Islamic State affiliate suspected of Catholic church massacre, Nigeria says

Nigerian security officials suspect extremists from Islamic State’s affiliate in west Africa were behind an attack on a Catholic church last weekend that killed dozens.

Forty people are now thought to have died after gunmen stormed St Francis Catholic church in Owo, Ondo State, on Sunday, and 61 survivors are still being treated in hospital, according to local authorities. The total is double an earlier estimate.

Nigeria’s National Security Council said on Thursday that the attack was the work of the Islamic State West Africa Province (Iswap) group, apparently reinforcing fears that the militants, who have been restricted to the north-east for many years, are looking to expand their influence and reach to other parts of the country. Ondo, in the south-west, has long been considered one of the safer parts of the country.

Nevertheless, some analysts have counselled caution, noting the absence of any claim of responsibility from Iswap.

“Iswap always claim big attacks, and always ones in the south,” said Vincent Foucher, a research fellow at the CNRS (National Centre of Scientific Research) in Paris. “They want to show they are strong and even expanding so they definitely would claim this one.”

He said, the modus operandi was different. “Most previous Iswap attacks have used hit-and-run tactics, not a big assault team as in this incident.”

Other possible perpetrators include militia involved in local conflicts, violence between farmers and herders, and even criminal networks. In one attack on a church in Anambra state in 2017, police arrested local racketeers and traffickers.

The growing instability of Africa’s most populous nation was underlined by attacks that killed at least 32 people in the rural north-west several days ago.

Armed gangs on motorcycles attacked four villages in the Kajuru area of Kaduna state on Sunday, witnesses said. Poor telecommunications delayed residents from reporting the attacks, as is often the case in parts of northern Nigeria.

Such attacks have become frequent in Nigeria’s troubled north-west, where thousands have been killed, according to data compiled by the US-based Council on Foreign Relations. Residents are often abducted and kept in detention for weeks, usually in forest reserves, until ransoms are paid.

The gunmen in the latest violence were “armed Fulani militia”, one resident said. “That is the language they were speaking. That was their outlook. They are not new to our environment because this is not the first time they were attacking.”

Fulani herdsmen, who are mostly Muslim, have been in conflict with the settled farmers for decades over access to land for grazing. The rivalry has become deadly in recent years as armed gangs attack rural communities.

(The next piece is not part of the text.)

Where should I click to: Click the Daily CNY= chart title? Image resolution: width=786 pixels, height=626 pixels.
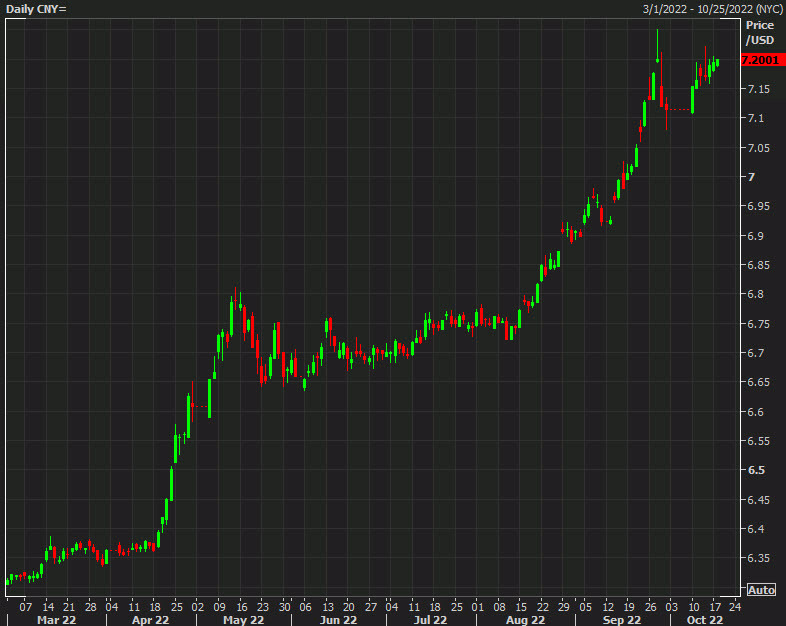36,9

Neither the police nor Kaduna state officials have yet confirmed the attacks. The limited security presence in many remote communities makes it difficult for government forces to protect residents from the attacks or quickly arrest the perpetrators, analysts say.

Muhammadu Buhari, the Nigerian president, has been accused of not doing enough to end the country’s security problems, one of the main campaign promises the former general made when he sought election in 2015. Buhari’s tenure as president ends in May 2023.

Iswap has been unable to fully capitalise on its spectacular victory over the rival extremist group Boko Haram last year.

“They have had mixed fortunes,” Foucher said. “The army has been more active and pretty good at putting them under pressure now that they are the main focus …. They are also facing unexpectedly tough resistance from other extremists.”